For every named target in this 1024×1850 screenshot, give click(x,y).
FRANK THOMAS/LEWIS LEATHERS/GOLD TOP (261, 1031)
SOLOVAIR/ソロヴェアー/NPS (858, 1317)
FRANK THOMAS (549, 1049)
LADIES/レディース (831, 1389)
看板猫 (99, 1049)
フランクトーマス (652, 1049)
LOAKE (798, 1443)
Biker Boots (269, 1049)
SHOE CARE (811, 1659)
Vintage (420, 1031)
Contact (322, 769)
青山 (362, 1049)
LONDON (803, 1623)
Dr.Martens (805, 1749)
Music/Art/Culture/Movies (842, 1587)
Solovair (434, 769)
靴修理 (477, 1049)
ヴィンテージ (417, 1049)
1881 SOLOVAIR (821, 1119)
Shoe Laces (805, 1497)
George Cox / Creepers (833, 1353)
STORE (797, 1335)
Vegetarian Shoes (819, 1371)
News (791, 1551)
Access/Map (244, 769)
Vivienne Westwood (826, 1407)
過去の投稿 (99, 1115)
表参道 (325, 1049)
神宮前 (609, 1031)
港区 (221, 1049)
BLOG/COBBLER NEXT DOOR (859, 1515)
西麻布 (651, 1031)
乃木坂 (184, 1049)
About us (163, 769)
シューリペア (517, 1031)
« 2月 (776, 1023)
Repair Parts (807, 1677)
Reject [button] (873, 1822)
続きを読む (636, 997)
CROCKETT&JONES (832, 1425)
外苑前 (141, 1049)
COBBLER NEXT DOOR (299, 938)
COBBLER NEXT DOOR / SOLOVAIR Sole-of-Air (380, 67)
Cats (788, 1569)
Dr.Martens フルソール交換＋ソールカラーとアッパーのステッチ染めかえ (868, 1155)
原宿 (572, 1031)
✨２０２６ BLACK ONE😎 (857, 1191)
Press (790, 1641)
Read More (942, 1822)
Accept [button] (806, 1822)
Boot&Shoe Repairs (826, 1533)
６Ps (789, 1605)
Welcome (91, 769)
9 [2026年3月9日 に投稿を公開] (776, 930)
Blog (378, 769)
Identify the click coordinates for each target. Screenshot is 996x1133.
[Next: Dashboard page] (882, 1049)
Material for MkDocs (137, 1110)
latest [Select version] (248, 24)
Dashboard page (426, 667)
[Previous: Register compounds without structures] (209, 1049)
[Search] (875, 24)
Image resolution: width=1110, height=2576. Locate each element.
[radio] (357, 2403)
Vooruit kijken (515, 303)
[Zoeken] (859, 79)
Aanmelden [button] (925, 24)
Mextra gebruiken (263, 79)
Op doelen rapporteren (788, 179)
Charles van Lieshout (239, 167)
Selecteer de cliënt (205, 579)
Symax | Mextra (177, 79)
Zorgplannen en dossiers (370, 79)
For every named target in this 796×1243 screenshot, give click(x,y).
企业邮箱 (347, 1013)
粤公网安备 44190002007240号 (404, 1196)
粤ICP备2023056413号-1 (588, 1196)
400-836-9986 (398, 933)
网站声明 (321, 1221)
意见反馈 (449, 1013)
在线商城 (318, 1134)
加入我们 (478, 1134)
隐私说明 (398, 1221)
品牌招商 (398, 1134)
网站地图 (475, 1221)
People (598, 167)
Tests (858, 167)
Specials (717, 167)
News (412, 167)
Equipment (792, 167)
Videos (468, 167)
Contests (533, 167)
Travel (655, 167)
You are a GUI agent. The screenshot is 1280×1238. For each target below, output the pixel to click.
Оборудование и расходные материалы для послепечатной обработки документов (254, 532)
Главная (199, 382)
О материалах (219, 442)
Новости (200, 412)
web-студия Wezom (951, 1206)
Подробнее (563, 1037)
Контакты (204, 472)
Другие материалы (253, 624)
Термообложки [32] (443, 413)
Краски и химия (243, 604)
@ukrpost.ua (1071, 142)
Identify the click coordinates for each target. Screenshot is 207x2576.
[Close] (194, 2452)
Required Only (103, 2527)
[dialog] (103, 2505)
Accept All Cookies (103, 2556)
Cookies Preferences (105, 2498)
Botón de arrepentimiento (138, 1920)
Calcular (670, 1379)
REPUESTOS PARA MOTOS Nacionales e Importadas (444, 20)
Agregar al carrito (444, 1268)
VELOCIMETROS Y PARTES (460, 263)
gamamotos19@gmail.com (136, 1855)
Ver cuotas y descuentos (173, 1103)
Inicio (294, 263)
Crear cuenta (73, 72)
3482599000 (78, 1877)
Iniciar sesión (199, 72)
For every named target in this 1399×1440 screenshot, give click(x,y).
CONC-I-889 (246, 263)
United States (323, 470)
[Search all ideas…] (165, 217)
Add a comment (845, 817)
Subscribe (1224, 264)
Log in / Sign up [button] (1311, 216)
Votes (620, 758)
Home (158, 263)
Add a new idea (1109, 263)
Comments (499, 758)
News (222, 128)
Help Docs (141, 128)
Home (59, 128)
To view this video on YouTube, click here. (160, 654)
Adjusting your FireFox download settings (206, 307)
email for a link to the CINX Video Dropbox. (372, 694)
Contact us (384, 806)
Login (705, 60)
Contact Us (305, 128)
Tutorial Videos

====

Task instructions:
Extract every row above that contains the string "give", and list each matching row in full, in its original order.

Exercise response:
For every named target in this 1024×1850 screenshot, give click(x,y).
For every named target in this 796×1243 screenshot, give click(x,y).
For every named target in this 1399×1440 screenshot, give click(x,y).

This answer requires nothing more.